Document section:
★ ★ ★ ★ ★ ★ ★

# Reefbuilding time!



## capt mike (Oct 3, 2007)

As all of you know its reefbuilding time again and I just wanted to make everyone aware that I have chicken coups for sale to anyone who needs them. Cost is $70.00 each and they make fantastic reefs! I can also hook you up with deployment from Dauphin Island Al. to Destin Fl. I am so busy that at times Idon't check the forum daily so if you are interested e-mail me at [email protected] or call me at 251-747-5751.





:usaflag


----------



## LITECATCH (Oct 2, 2007)

Capt. Mike, do you still have to buy a semi load to get that price? in the past i thought that you had to buy 22 of them. i don't need deployment, just the coups.


----------



## Clay-Doh (Oct 2, 2007)

I was wondering what the average cost of a deployment is out of PCola pass?

Thanx!


----------



## Pierce07 (Nov 13, 2007)

I went to West Florida High School and we built a reef (in attachments) It's a 9' by 9' base stands about 9' tall. I'll have to find out where it was dropped. It was built for the Reef Rebuild Association or something like that. I'll call my teacher and get the number to who we built it for. It was dropped sometime over summer probably so it won't be settled yet.


----------



## Sea-r-cy (Oct 3, 2007)

Looks like a fun project! Very nice jobof cutting out the letters. You and your classmates should be proud. :bowdown Keep up the good work. Sea-r-cy


----------



## Pierce07 (Nov 13, 2007)

There are about 5 people in the class and two of us worked on it almost everyday. It was a lot of fun and we got in the newspaper for it


----------



## Clay-Doh (Oct 2, 2007)

Sweet pyrimad man!!!!

Get the numbers, lets go get some 20# snapper off it!!!!


----------



## FLWhaler (Oct 1, 2007)

Now thats a cool reef. Great job:bowdown


----------



## Buzzsaw (Nov 9, 2007)

Fine Reef! Do you know how many feet of water it was sunk in? Is it a public reef and if so, what is the name....again, that's some nice work....I bet that was a pleasure to make!


----------



## Pierce07 (Nov 13, 2007)

★ ★ ★ ★ ★ ★ ★

Recorded data:
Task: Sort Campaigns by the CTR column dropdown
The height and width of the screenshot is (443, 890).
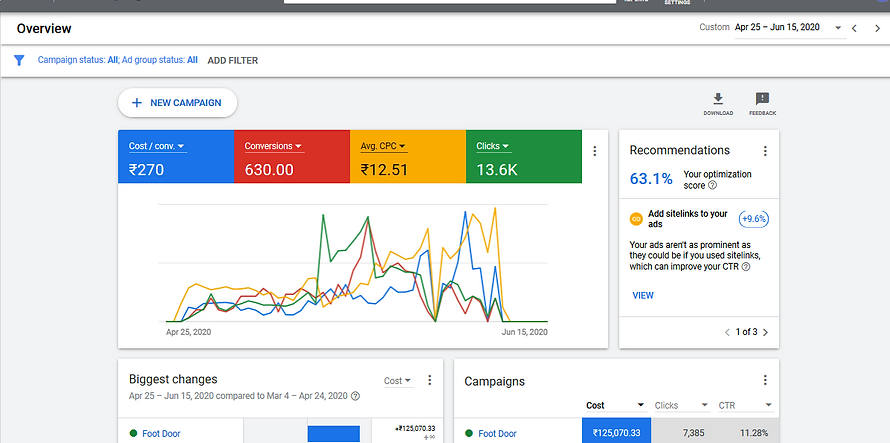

★ ★ ★ ★ ★ ★ ★

Continue the forum thread about reefbuilding, starting immediately after its final line.

Task output:
I don't know what they named it we just built it. I tried getting in touch with the Reef Fish Restoration Association, the people we built it for, and i haven't heard back yet. I talked to my teacher and he doesn't know what happened to it just yet so once i figure it out i'll let everyone know.


----------



## maxine (Dec 1, 2007)

gps coordinates?


----------



## Last Chance (Sep 27, 2007)

Very cool reef indeed,you guys did a great job.:clap


----------



## Rastaman (Oct 5, 2007)

As I mentioned in another post, we can now deploy the coups and other items out of Pensacola. Should start in two weeks. send me a pm if you care interested.


----------



## capt mike (Oct 3, 2007)

Way to go Rasta man!!!!!!



Call me or e-mail me at [email protected]



Its great that you are going in the reef hauling business!

I will help you all I can.

I also talked to the Emerald coast Reef Association and they want to meet you and in the future they can send you customers that wish deployment west of where they deploy! I will also send you customers wishing reefs off Pensacola as I don't personally permit and dump over there. We need to talk as I will let you dump some for me!



Again Congratuations.



:bowdown:bowdown



:usaflag


----------



## Rastaman (Oct 5, 2007)

sounds good. I will give you a call. The barge should be here monday.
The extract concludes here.